» **Extracted entries**:

□ □ □ □ □ □ □

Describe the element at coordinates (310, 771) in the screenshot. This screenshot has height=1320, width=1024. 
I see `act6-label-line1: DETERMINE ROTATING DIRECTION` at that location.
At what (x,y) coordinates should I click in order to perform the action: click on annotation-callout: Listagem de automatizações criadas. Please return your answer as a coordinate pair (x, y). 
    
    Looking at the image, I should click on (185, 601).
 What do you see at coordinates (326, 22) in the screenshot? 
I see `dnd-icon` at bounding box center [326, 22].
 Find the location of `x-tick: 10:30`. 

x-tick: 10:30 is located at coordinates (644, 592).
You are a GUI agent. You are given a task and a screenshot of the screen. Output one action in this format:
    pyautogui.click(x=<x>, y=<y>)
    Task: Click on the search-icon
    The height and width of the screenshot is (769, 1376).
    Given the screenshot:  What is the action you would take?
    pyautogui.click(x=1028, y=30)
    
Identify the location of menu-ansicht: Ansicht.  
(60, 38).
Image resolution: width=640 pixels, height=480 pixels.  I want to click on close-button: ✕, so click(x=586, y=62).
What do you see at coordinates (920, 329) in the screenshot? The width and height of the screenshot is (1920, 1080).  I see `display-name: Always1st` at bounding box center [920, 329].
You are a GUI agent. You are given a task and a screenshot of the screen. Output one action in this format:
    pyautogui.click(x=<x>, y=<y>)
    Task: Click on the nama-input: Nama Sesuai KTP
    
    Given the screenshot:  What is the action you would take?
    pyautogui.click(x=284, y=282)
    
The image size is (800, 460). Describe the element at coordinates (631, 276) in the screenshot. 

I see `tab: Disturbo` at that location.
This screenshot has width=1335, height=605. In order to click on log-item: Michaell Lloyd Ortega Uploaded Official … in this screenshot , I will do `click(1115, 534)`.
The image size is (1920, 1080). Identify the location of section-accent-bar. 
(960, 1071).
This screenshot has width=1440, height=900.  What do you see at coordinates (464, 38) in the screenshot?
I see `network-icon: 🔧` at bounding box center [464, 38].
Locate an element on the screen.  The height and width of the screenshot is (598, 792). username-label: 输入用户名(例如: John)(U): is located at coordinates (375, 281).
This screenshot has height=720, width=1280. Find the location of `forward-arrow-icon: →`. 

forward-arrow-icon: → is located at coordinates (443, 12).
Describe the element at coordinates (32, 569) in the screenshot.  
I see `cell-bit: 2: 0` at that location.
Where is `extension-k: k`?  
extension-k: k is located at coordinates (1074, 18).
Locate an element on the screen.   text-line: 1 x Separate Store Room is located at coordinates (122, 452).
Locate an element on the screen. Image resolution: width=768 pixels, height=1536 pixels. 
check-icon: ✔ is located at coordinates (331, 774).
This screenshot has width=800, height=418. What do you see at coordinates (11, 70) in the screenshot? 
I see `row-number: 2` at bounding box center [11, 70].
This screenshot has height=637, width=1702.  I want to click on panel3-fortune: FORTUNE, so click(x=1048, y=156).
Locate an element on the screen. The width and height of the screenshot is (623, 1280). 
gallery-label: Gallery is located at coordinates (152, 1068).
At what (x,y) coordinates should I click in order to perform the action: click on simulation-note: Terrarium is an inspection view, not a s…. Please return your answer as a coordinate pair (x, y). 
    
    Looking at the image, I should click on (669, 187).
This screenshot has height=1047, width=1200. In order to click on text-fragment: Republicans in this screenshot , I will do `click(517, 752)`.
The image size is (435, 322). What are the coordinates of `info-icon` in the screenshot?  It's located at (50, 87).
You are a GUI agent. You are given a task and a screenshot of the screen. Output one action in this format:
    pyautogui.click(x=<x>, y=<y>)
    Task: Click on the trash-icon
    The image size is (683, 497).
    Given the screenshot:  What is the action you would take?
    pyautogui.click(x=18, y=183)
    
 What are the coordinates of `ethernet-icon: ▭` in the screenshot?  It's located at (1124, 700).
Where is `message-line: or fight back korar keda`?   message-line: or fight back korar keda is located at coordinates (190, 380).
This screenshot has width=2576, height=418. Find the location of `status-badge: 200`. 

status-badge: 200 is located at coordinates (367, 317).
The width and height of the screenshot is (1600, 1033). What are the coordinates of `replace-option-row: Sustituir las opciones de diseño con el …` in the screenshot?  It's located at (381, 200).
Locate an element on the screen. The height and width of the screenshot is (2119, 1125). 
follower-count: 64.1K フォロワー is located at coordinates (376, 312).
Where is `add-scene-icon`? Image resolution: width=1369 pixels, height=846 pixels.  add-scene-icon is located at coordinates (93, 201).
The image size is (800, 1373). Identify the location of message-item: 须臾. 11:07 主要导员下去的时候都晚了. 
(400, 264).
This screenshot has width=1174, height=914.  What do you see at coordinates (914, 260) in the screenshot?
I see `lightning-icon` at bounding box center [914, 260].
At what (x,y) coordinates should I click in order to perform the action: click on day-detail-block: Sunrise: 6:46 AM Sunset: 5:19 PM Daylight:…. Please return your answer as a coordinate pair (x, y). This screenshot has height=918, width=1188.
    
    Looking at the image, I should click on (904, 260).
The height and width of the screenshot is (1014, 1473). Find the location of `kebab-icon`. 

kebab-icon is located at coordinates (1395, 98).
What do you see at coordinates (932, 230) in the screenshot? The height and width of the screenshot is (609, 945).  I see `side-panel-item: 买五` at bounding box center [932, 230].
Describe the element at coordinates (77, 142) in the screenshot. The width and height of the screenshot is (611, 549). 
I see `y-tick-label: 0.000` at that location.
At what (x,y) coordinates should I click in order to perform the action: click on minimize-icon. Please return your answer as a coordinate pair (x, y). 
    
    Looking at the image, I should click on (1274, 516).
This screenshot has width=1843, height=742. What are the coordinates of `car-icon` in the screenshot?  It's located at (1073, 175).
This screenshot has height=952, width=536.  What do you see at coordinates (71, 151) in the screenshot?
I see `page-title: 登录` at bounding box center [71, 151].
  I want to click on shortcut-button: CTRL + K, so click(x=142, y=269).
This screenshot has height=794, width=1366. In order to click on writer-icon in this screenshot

□ □ □ □ □ □ □

» **Work order**:
Rewrite every entry above with "GUI agent" changed to "screen assistant" and nothing else altered.

» **Result of this task**:
Describe the element at coordinates (310, 771) in the screenshot. This screenshot has height=1320, width=1024. 
I see `act6-label-line1: DETERMINE ROTATING DIRECTION` at that location.
At what (x,y) coordinates should I click in order to perform the action: click on annotation-callout: Listagem de automatizações criadas. Please return your answer as a coordinate pair (x, y). 
    
    Looking at the image, I should click on (185, 601).
 What do you see at coordinates (326, 22) in the screenshot? 
I see `dnd-icon` at bounding box center [326, 22].
 Find the location of `x-tick: 10:30`. 

x-tick: 10:30 is located at coordinates (644, 592).
You are a screen assistant. You are given a task and a screenshot of the screen. Output one action in this format:
    pyautogui.click(x=<x>, y=<y>)
    Task: Click on the search-icon
    The height and width of the screenshot is (769, 1376).
    Given the screenshot:  What is the action you would take?
    pyautogui.click(x=1028, y=30)
    
Identify the location of menu-ansicht: Ansicht.  
(60, 38).
Image resolution: width=640 pixels, height=480 pixels.  I want to click on close-button: ✕, so click(x=586, y=62).
What do you see at coordinates (920, 329) in the screenshot? The width and height of the screenshot is (1920, 1080).  I see `display-name: Always1st` at bounding box center [920, 329].
You are a screen assistant. You are given a task and a screenshot of the screen. Output one action in this format:
    pyautogui.click(x=<x>, y=<y>)
    Task: Click on the nama-input: Nama Sesuai KTP
    
    Given the screenshot:  What is the action you would take?
    pyautogui.click(x=284, y=282)
    
The image size is (800, 460). Describe the element at coordinates (631, 276) in the screenshot. 

I see `tab: Disturbo` at that location.
This screenshot has width=1335, height=605. In order to click on log-item: Michaell Lloyd Ortega Uploaded Official … in this screenshot , I will do `click(1115, 534)`.
The image size is (1920, 1080). Identify the location of section-accent-bar. 
(960, 1071).
This screenshot has width=1440, height=900.  What do you see at coordinates (464, 38) in the screenshot?
I see `network-icon: 🔧` at bounding box center [464, 38].
Locate an element on the screen.  The height and width of the screenshot is (598, 792). username-label: 输入用户名(例如: John)(U): is located at coordinates (375, 281).
This screenshot has height=720, width=1280. Find the location of `forward-arrow-icon: →`. 

forward-arrow-icon: → is located at coordinates (443, 12).
Describe the element at coordinates (32, 569) in the screenshot.  
I see `cell-bit: 2: 0` at that location.
Where is `extension-k: k`?  
extension-k: k is located at coordinates (1074, 18).
Locate an element on the screen.   text-line: 1 x Separate Store Room is located at coordinates (122, 452).
Locate an element on the screen. Image resolution: width=768 pixels, height=1536 pixels. 
check-icon: ✔ is located at coordinates (331, 774).
This screenshot has width=800, height=418. What do you see at coordinates (11, 70) in the screenshot? 
I see `row-number: 2` at bounding box center [11, 70].
This screenshot has height=637, width=1702.  I want to click on panel3-fortune: FORTUNE, so click(x=1048, y=156).
Locate an element on the screen. The width and height of the screenshot is (623, 1280). 
gallery-label: Gallery is located at coordinates (152, 1068).
At what (x,y) coordinates should I click in order to perform the action: click on simulation-note: Terrarium is an inspection view, not a s…. Please return your answer as a coordinate pair (x, y). 
    
    Looking at the image, I should click on (669, 187).
This screenshot has height=1047, width=1200. In order to click on text-fragment: Republicans in this screenshot , I will do `click(517, 752)`.
The image size is (435, 322). What are the coordinates of `info-icon` in the screenshot?  It's located at (50, 87).
You are a screen assistant. You are given a task and a screenshot of the screen. Output one action in this format:
    pyautogui.click(x=<x>, y=<y>)
    Task: Click on the trash-icon
    The image size is (683, 497).
    Given the screenshot:  What is the action you would take?
    pyautogui.click(x=18, y=183)
    
 What are the coordinates of `ethernet-icon: ▭` in the screenshot?  It's located at (1124, 700).
Where is `message-line: or fight back korar keda`?   message-line: or fight back korar keda is located at coordinates (190, 380).
This screenshot has width=2576, height=418. Find the location of `status-badge: 200`. 

status-badge: 200 is located at coordinates (367, 317).
The width and height of the screenshot is (1600, 1033). What are the coordinates of `replace-option-row: Sustituir las opciones de diseño con el …` in the screenshot?  It's located at (381, 200).
Locate an element on the screen. The height and width of the screenshot is (2119, 1125). 
follower-count: 64.1K フォロワー is located at coordinates (376, 312).
Where is `add-scene-icon`? Image resolution: width=1369 pixels, height=846 pixels.  add-scene-icon is located at coordinates (93, 201).
The image size is (800, 1373). Identify the location of message-item: 须臾. 11:07 主要导员下去的时候都晚了. 
(400, 264).
This screenshot has width=1174, height=914.  What do you see at coordinates (914, 260) in the screenshot?
I see `lightning-icon` at bounding box center [914, 260].
At what (x,y) coordinates should I click in order to perform the action: click on day-detail-block: Sunrise: 6:46 AM Sunset: 5:19 PM Daylight:…. Please return your answer as a coordinate pair (x, y). This screenshot has height=918, width=1188.
    
    Looking at the image, I should click on (904, 260).
The height and width of the screenshot is (1014, 1473). Find the location of `kebab-icon`. 

kebab-icon is located at coordinates (1395, 98).
What do you see at coordinates (932, 230) in the screenshot? The height and width of the screenshot is (609, 945).  I see `side-panel-item: 买五` at bounding box center [932, 230].
Describe the element at coordinates (77, 142) in the screenshot. The width and height of the screenshot is (611, 549). 
I see `y-tick-label: 0.000` at that location.
At what (x,y) coordinates should I click in order to perform the action: click on minimize-icon. Please return your answer as a coordinate pair (x, y). 
    
    Looking at the image, I should click on (1274, 516).
This screenshot has width=1843, height=742. What are the coordinates of `car-icon` in the screenshot?  It's located at (1073, 175).
This screenshot has height=952, width=536.  What do you see at coordinates (71, 151) in the screenshot?
I see `page-title: 登录` at bounding box center [71, 151].
  I want to click on shortcut-button: CTRL + K, so click(x=142, y=269).
This screenshot has height=794, width=1366. In order to click on writer-icon in this screenshot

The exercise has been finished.